**About this exercise:** Would you transcribe the records word for word, please?

**Data:**
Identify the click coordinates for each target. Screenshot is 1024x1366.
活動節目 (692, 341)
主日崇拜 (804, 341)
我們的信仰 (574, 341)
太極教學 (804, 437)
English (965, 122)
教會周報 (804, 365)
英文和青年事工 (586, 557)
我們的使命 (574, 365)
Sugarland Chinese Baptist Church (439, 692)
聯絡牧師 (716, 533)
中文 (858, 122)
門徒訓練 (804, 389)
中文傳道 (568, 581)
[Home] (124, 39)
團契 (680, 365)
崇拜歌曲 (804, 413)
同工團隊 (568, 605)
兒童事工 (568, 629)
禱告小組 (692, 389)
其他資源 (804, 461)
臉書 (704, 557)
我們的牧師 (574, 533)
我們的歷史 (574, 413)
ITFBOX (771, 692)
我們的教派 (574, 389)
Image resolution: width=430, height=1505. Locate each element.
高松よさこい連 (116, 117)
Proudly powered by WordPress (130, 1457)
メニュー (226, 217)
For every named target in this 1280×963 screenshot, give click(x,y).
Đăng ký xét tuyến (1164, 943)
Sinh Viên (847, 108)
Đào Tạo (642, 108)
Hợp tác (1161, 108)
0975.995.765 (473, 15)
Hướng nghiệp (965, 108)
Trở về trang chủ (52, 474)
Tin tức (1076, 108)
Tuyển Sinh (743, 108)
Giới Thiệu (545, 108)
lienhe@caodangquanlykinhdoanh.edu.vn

**Written response:**
Identify the click coordinates for each target. Screenshot is 1024x1366.
活動節目 (692, 341)
主日崇拜 (804, 341)
我們的信仰 (574, 341)
太極教學 (804, 437)
English (965, 122)
教會周報 (804, 365)
英文和青年事工 (586, 557)
我們的使命 (574, 365)
Sugarland Chinese Baptist Church (439, 692)
聯絡牧師 (716, 533)
中文 (858, 122)
門徒訓練 (804, 389)
中文傳道 (568, 581)
[Home] (124, 39)
團契 (680, 365)
崇拜歌曲 (804, 413)
同工團隊 (568, 605)
兒童事工 (568, 629)
禱告小組 (692, 389)
其他資源 (804, 461)
臉書 (704, 557)
我們的牧師 (574, 533)
我們的歷史 (574, 413)
ITFBOX (771, 692)
我們的教派 (574, 389)
Image resolution: width=430, height=1505. Locate each element.
高松よさこい連 (116, 117)
Proudly powered by WordPress (130, 1457)
メニュー (226, 217)
For every named target in this 1280×963 screenshot, give click(x,y).
Đăng ký xét tuyến (1164, 943)
Sinh Viên (847, 108)
Đào Tạo (642, 108)
Hợp tác (1161, 108)
0975.995.765 (473, 15)
Hướng nghiệp (965, 108)
Trở về trang chủ (52, 474)
Tin tức (1076, 108)
Tuyển Sinh (743, 108)
Giới Thiệu (545, 108)
lienhe@caodangquanlykinhdoanh.edu.vn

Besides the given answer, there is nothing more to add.